◆ TEXTAUSSCHNITT
'''
Salaam Bombay – die Geschichte eines Straßenkindes
von Andrea Kroner
Eigentlich ist das Leben der ärmsten Schicht auf den Straßen von Bombay trost- und perspektivlos, denn es gibt kaum Hoffnung auf ein besseres Leben. Doch eine Gruppe von Straßenkindern kämpft dennoch jeden Tag aufs neue um ihren Platz in der Gesellschaft, denn eines haben sie gelernt: Man darf nie aufgeben.
Krishnas Weg
Der 10-jährige Krishna wird von seiner Mutter aus seinem Dorf vertrieben, weil er das Motorrad seines Bruders angezündet hat. Dass dieser ihn vorher verprügelt hat, spielt dabei keine Rolle. Krishna darf erst zurückkommen, wenn er 500 Rupien verdient hat, um den entstandenen Schaden zu begleichen. Das ist für den Jungen eine Menge Geld – geplant ist ein halbes Jahr Arbeit in einem Zirkus. Doch er ist wesentlich länger unterwegs, als geplant: Denn der Zirkus lässt ihn eines Tages allein zurück, weshalb er auf eigene Faust nach Bombay, der nächstgelegenen Stadt, aufbricht.
In der Großstadt lebt er mit anderen Kindern auf der Straße und arbeitet als Teejunge, der dieses Getränk an verschiedene Kunden ausliefert. Sein Leben dort ist nicht leicht: Er muss jeden Tag sein Überleben sichern und sich nebenbei um seine Freunde kümmern: Er versucht, seinem drogenabhängigen Freund Chillum im Kampf gegen die Drogensucht zu helfen. Auch der vernachlässigten Manju, deren Eltern im Prostitutions- und Drogengewerbe tätig sind, gibt er Halt und Sicherheit, die sie in ihrer Familie nicht bekommt. Noch dazu verliebt sich der Junge in ein 15-jähriges Mädchen, das zur Prostitution gezwungen wird. Ob er seinen Freunden helfen und je wieder nach Hause zurückkehren kann, wird sich zeigen.
Eine traurige Wahrheit
Der Film wirkt insgesamt stark dokumentarisch, obwohl die Handlung erfunden ist. Das liegt zum einen daran, dass die Szenen direkt an Originalschauplätzen in Bombay gedreht wurden und alle Kinder von der Straße dieser Stadt stammen. Daher handelt es sich bei ihnen um Laienschauspieler, die davor noch nie vor der Kamera gestanden sind. Doch dafür kennen sie die Wirklichkeit und können ihre Rollen besonders authentisch spielen.
'''
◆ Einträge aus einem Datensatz
'''
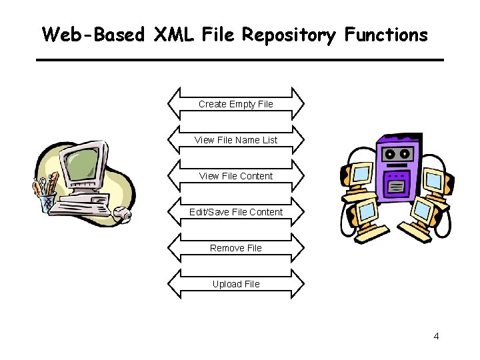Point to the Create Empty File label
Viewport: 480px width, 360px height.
235,104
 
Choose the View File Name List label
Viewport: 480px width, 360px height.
235,140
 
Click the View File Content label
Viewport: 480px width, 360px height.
235,176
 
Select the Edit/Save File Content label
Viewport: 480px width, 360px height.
235,212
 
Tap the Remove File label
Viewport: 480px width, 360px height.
235,248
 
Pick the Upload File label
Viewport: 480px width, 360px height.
235,284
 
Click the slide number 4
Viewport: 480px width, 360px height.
436,336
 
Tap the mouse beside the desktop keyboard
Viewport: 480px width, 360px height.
123,214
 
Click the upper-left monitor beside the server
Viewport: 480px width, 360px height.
361,174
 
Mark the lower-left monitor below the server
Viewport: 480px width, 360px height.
366,213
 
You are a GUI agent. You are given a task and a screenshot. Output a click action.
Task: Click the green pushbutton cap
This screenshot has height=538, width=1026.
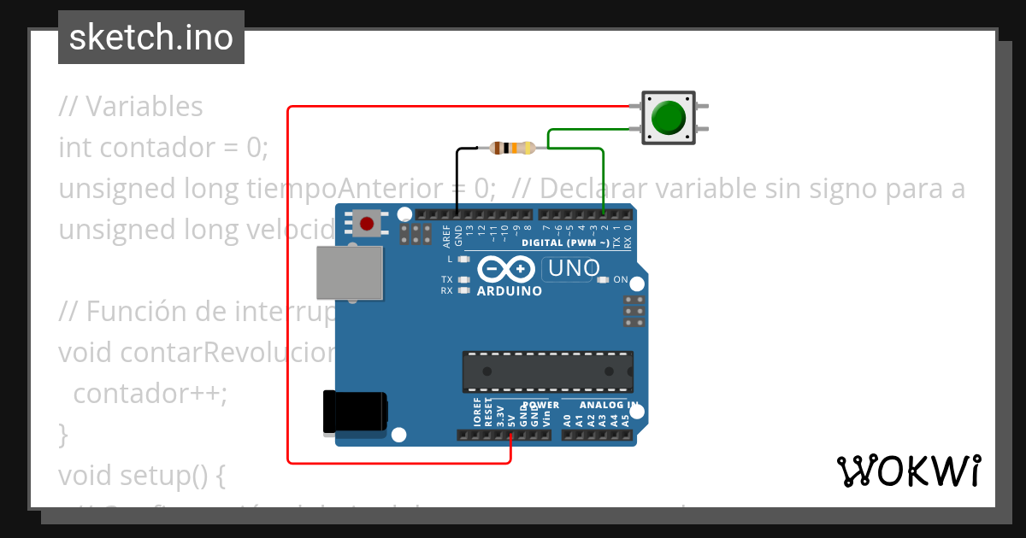pos(668,118)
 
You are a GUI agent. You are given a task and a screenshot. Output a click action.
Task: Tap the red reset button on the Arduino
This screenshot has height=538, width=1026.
pos(367,224)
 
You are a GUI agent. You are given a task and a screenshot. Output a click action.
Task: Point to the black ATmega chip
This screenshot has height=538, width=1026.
pos(548,371)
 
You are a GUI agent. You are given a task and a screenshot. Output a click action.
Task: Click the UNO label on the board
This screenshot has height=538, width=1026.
pos(573,269)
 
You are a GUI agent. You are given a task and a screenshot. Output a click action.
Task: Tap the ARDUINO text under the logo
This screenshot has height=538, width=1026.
pos(510,291)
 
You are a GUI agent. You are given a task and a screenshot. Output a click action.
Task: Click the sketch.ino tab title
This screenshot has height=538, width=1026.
pos(151,38)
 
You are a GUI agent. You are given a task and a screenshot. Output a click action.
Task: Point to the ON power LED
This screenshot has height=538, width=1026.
pos(603,280)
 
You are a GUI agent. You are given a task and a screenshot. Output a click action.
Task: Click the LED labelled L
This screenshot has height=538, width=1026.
pos(464,258)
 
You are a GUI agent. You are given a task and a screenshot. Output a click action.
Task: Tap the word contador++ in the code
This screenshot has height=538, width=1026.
pos(150,394)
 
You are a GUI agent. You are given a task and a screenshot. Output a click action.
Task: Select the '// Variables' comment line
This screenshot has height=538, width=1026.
pos(131,107)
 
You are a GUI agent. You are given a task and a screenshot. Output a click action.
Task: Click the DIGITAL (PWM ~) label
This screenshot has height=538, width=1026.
pos(566,243)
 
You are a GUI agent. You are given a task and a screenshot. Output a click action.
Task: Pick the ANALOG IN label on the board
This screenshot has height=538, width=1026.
pos(608,405)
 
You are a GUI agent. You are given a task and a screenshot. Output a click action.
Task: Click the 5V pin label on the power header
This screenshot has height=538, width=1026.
pos(511,418)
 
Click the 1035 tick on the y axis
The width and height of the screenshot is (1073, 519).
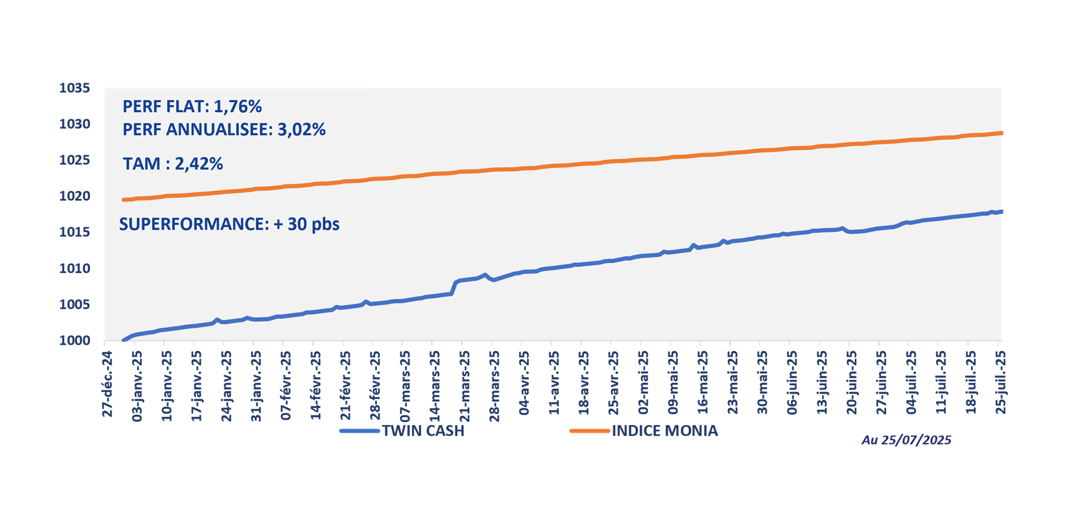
'''
◆ IHRE AUFGABEN
A - Beantworten Sie anhand des Textausschnitts über den Film „Salaam Bombay“ folgende Fragen:
(i) Welchen Betrag muss Krishna verdienen, bevor er in sein Dorf zurückkehren darf?
(ii) Als was arbeitet Krishna in Bombay?
(iii) Woher stammen alle Kinder, die im Film mitspielen?
B - Tauschen Sie in den Einträgen „y axis“ gegen „x axis“ aus, beginnend mit der Zeile, die „Click the 1035 tick on the y axis“ enthält, und endend mit dem Ende der Einträge (beide Enden eingeschlossen). Geben Sie nur diese Zeilen ohne die Bilder und ansonsten unverändert wieder.

◆ BEARBEITETE AUFGABEN
A -
(i) 500 Rupien.
(ii) Als Teejunge, der Tee an verschiedene Kunden ausliefert.
(iii) Von der Straße der Stadt Bombay.

B -
Click the 1035 tick on the x axis
The width and height of the screenshot is (1073, 519).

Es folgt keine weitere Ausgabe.